··· Given data ···
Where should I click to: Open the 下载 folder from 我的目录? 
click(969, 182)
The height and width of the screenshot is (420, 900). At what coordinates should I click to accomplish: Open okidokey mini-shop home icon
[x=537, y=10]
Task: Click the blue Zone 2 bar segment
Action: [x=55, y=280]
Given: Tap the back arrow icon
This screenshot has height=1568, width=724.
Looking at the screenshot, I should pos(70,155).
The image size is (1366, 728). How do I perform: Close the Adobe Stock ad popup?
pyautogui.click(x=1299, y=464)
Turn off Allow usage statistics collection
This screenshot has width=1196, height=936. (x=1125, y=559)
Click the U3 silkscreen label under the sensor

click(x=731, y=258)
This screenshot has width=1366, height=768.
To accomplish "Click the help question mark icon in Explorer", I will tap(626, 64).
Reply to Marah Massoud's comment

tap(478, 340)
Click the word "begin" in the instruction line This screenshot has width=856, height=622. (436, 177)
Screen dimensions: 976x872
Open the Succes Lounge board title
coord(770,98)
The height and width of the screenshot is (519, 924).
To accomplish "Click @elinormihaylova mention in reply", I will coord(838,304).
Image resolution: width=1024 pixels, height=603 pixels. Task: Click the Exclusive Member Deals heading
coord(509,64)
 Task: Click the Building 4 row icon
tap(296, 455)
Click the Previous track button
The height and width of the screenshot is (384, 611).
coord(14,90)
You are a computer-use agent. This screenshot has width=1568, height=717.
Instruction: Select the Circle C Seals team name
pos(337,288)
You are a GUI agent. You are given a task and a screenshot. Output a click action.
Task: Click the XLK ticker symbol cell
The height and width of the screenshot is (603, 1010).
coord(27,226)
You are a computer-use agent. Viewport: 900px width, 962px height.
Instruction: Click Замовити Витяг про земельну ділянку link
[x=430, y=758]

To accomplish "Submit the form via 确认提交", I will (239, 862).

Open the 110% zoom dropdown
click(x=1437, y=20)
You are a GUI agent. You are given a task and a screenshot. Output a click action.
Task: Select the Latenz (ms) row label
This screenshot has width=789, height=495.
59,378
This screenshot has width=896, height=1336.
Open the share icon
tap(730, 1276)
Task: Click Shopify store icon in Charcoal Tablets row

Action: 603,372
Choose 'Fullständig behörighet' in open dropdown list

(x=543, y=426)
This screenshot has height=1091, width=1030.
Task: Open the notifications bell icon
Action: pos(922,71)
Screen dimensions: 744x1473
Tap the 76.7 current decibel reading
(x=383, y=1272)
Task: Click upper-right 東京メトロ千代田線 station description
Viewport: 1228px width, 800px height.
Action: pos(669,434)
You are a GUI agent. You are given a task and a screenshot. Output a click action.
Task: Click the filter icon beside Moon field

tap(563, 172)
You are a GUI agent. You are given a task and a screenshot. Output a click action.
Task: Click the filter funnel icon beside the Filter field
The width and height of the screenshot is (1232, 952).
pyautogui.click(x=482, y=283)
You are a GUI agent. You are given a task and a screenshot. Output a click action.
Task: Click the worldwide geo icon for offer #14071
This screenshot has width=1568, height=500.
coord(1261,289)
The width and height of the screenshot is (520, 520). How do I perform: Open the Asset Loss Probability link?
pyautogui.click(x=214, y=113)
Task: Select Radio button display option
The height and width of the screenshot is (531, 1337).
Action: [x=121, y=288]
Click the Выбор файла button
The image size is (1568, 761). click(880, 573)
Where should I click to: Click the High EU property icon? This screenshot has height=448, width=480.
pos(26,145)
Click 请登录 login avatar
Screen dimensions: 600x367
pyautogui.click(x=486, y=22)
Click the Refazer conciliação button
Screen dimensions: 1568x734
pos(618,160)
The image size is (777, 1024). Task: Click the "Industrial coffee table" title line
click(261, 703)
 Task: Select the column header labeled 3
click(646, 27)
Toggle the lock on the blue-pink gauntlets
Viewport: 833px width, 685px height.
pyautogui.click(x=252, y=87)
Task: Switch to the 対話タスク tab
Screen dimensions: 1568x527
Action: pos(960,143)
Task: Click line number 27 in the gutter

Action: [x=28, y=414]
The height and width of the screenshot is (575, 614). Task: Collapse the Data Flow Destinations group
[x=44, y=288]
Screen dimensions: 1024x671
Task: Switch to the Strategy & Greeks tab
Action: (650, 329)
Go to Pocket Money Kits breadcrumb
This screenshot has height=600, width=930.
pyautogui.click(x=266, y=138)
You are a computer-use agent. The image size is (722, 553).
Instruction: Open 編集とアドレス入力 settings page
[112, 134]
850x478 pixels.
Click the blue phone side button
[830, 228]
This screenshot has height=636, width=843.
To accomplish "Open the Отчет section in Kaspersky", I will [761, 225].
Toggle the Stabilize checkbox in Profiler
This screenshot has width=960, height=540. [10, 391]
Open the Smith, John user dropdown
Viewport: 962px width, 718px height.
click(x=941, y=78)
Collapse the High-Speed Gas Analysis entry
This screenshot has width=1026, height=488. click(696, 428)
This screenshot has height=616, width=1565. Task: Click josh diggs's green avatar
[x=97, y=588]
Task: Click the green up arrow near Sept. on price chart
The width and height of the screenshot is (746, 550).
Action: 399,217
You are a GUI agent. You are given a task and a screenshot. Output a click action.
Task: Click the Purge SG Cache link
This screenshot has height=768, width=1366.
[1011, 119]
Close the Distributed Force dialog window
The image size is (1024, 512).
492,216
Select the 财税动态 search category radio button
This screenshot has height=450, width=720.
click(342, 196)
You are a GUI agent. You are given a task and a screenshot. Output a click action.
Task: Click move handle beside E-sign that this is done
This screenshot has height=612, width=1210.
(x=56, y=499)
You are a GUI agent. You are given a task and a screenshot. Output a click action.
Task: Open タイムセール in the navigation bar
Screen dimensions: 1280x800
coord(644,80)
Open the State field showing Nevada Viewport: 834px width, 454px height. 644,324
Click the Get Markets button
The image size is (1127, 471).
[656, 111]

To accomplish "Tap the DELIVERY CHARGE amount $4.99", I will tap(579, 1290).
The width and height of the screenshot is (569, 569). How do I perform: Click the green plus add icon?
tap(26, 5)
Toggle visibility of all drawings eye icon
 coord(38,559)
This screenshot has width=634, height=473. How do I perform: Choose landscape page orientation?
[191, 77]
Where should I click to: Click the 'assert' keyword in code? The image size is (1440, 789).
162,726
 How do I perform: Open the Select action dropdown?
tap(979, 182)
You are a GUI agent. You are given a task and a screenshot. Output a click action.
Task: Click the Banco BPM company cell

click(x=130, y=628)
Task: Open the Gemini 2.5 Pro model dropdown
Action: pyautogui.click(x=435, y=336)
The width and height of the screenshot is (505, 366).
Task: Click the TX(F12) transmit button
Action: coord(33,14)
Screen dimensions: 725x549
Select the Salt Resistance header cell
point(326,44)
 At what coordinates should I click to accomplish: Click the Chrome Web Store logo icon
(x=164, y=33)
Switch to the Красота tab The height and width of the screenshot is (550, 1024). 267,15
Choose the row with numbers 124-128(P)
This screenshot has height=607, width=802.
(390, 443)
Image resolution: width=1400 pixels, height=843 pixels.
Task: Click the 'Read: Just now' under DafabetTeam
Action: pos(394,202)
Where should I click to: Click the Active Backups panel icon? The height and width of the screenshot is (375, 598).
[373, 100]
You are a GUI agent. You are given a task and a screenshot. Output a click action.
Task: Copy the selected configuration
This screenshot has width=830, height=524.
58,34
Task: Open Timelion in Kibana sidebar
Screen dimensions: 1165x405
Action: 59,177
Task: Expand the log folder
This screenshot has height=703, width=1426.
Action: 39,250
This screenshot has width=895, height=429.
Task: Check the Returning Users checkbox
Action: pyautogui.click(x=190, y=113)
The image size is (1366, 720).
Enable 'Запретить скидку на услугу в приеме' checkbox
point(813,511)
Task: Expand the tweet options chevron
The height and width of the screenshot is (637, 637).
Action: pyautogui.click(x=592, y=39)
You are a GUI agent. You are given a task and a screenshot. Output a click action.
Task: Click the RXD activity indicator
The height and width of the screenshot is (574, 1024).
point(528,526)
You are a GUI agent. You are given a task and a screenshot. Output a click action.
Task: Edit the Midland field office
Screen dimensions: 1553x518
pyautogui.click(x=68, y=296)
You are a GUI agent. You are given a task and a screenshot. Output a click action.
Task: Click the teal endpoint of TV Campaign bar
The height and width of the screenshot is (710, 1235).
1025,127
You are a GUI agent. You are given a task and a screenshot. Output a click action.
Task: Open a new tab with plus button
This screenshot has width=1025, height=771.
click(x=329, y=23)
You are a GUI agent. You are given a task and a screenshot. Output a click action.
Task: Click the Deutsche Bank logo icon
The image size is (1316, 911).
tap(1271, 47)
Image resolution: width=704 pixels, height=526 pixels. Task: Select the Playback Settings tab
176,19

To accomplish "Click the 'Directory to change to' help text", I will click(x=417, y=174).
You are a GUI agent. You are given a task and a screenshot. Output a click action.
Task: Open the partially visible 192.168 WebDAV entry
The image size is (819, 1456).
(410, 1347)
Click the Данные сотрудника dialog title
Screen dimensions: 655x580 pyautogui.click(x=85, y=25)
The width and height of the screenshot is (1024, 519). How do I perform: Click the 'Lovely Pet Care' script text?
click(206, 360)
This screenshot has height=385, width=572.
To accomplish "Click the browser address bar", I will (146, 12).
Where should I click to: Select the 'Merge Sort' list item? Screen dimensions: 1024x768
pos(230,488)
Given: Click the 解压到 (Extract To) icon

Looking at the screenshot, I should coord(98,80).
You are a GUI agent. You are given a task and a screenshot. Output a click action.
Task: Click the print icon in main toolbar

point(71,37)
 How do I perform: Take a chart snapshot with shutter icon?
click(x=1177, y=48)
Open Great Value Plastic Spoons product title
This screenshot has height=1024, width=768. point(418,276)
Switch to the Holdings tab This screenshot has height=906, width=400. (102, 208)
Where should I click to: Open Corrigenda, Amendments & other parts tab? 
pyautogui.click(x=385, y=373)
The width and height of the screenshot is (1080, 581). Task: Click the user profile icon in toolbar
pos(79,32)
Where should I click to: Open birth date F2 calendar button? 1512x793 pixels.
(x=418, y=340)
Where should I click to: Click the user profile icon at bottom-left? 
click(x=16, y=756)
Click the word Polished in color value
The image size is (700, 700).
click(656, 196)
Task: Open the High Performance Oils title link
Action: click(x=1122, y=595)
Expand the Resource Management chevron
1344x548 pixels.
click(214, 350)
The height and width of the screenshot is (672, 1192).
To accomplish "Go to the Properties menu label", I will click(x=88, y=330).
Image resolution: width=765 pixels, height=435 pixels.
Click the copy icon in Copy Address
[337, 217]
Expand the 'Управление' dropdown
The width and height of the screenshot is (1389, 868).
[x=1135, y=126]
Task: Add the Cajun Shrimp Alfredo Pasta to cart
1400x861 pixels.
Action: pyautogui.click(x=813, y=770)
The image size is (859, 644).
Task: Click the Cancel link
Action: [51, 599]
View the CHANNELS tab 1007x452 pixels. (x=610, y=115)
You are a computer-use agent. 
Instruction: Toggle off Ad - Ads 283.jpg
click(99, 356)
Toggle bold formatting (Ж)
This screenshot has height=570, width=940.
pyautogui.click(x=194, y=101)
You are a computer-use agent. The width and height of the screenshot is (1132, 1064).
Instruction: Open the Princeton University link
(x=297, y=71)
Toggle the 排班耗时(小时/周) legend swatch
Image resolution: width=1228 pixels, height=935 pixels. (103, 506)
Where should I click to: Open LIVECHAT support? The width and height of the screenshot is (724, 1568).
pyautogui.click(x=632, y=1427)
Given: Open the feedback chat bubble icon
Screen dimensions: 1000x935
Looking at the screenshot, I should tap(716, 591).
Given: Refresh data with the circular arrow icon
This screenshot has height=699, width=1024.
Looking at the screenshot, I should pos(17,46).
···
- _Exercise details_:
Every line from the line containing "Task: Copy the selected configuration" through the line containing "The image size is (1366, 720)." in the records above must be retyped exactly. Leave out the rest.

- _Result of this exercise_:
Task: Copy the selected configuration
This screenshot has width=830, height=524.
58,34
Task: Open Timelion in Kibana sidebar
Screen dimensions: 1165x405
Action: 59,177
Task: Expand the log folder
This screenshot has height=703, width=1426.
Action: 39,250
This screenshot has width=895, height=429.
Task: Check the Returning Users checkbox
Action: pyautogui.click(x=190, y=113)
The image size is (1366, 720).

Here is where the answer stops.